=== Data listing ===
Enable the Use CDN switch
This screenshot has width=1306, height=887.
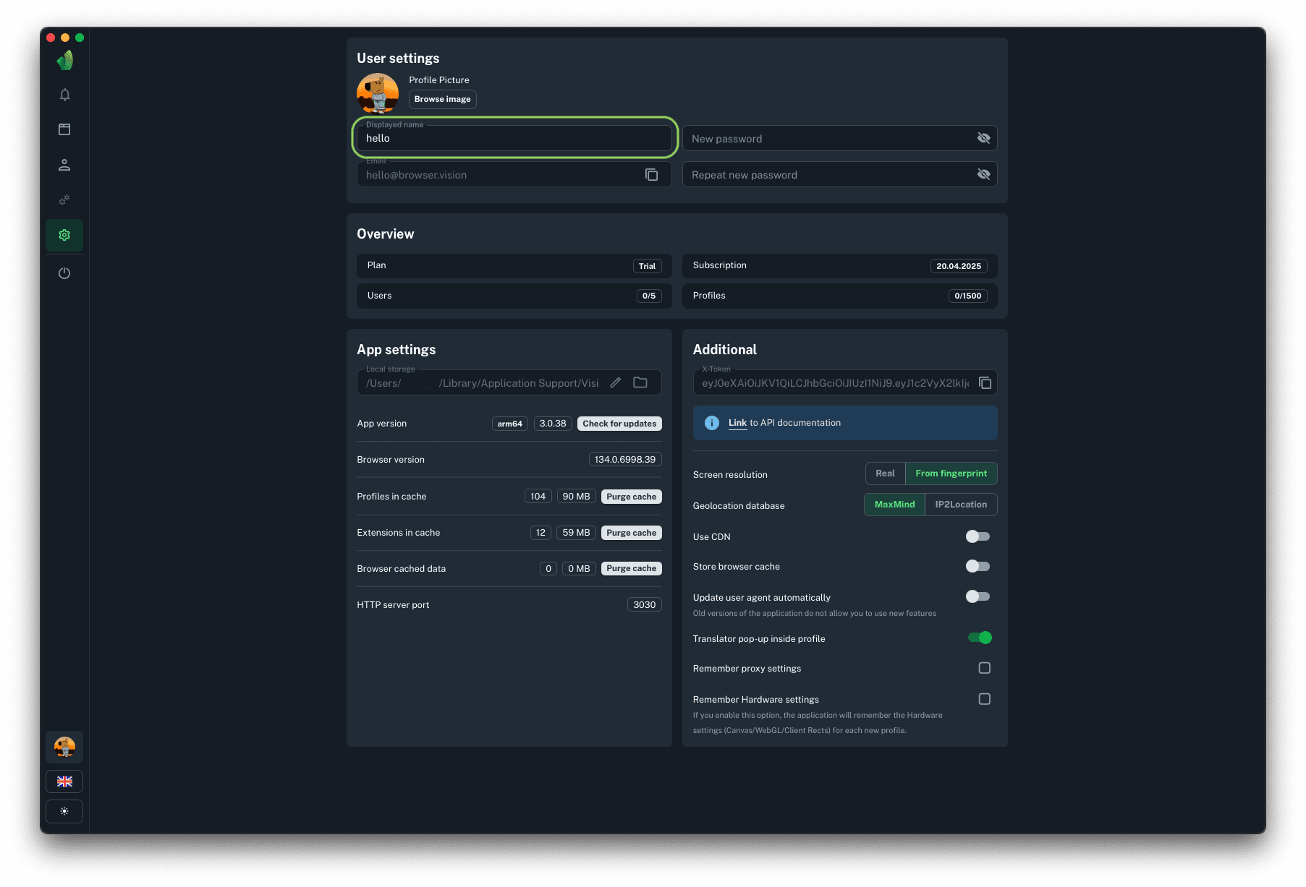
===
=== Data listing ===
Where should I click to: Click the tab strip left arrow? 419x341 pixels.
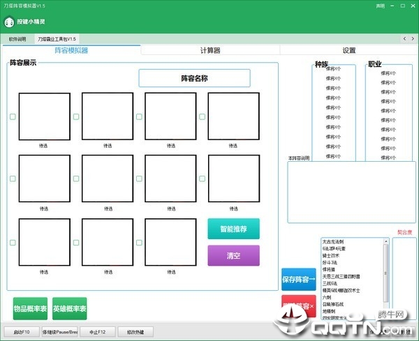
===
=== Data listing ===
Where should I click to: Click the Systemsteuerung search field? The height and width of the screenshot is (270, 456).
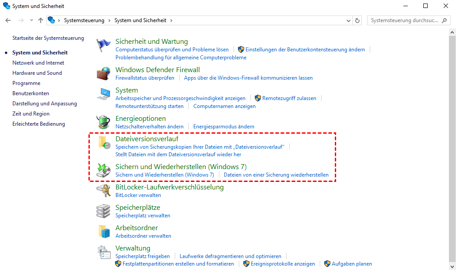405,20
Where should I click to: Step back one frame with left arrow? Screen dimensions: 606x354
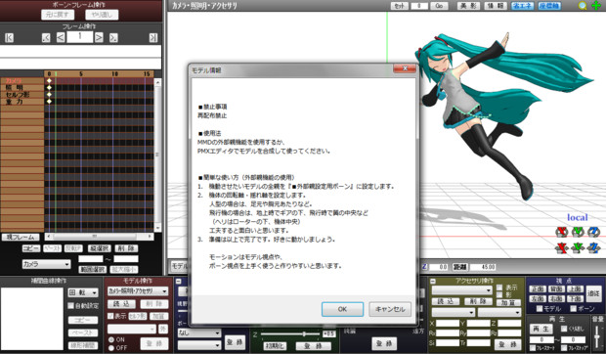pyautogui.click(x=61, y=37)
===
- _Aim of the exercise_:
Out of the entries above, write out only the lines between the line holding "Enable the Use CDN switch" and the line holding "This screenshot has width=1306, height=887.", inclusive, each exactly as given.

- _Your solution_:
Enable the Use CDN switch
This screenshot has width=1306, height=887.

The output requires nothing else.